There is no formal problem, from a cryptographic point of view, in reuse of the same DH parameters (modulus and generators) by multiple people. What the recent Logjam attack highlights is that if the modulus is so small that it can be broken in practice, then the attacker can reuse most of the attack effort for subsequent breakages of DH instances that use the same parameters. In that sense, it can be argued that sharing the same DH parameters with the rest of the Internet increases the consequences of a successful cryptanalytic break; however, it can be equally argued (and, in my opinion, more convincingly) that the real problem is using the same weak modulus as everybody else lies in the "weak", not in the "same". If you use a properly generated 2048-bit modulus then no breakage shall occur at all, and sharing is harmless.

You may notice that elliptic curve variants of Diffie-Hellman commonly use the extremely widespread P-256 curve, so that's Internet-wide sharing, and that does not appear to be a problem. Arjen Lenstra once told me that it made that curve a "big, fat target", and I agree with him, but, right now, there is no known way to break that curve in realistic time. (Everybody uses the same curve because producing your own curve is not very easy, and also because specializing implementations for a single curve grants some extra performance.)

  • "then the attacker can reuse most of the attack effort for subsequent breakages of DH instances that use the same parameters" probably a silly question but if people use keys of different sizes, can they still be using the same DH parameters? If so, does the effort reuse apply to 1024-bit or 2048-bit keys? May 22, 2015 at 16:56
  • 1
    The known methods for reusing breaking efforts work as long as the several attacked DH instances all use the exact same modulus. If the modulus has a different size, then, in particular, it is not the exact same modulus, and reuse does not apply.
    – Tom Leek
    May 22, 2015 at 17:21
  • Right. That was a silly question.
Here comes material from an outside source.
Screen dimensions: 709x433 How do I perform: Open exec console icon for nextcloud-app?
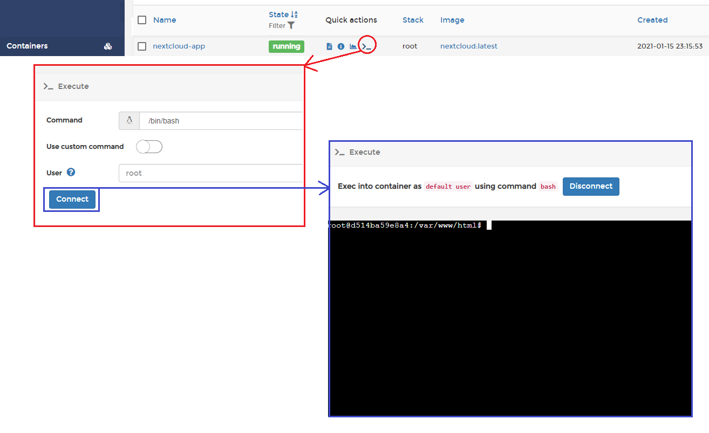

May 22, 2015 at 17:22

Current accepted wisdom from the internet is, no you do not need a different DH set per vhost. (a different one per Server / Virtual Machine is advisable)

But the bigger question is, do you still need DH? can your service not work with ECDHE? of the awnser is yes, disable DH and switch to EDCHE (or another Elliptical Curve Cipher).

There currently less likely to be attacked and probably more future proof.

  • If you want forward secrecy with the widest possible range of clients then you need conventional DH. Nov 7, 2018 at 17:28
  • @PeterGreen source? I mean if you want the widest possible range just use plain HTTP, As for supporting the most used devices it depands on your cliant base. (so geographical diffrences anstarget demographic matters) Check caniuse.com and ssllabs.com for more details.
    – LvB
    Nov 8, 2018 at 13:35

You must log in to answer this question.

Not the answer you're looking for? Browse other questions tagged .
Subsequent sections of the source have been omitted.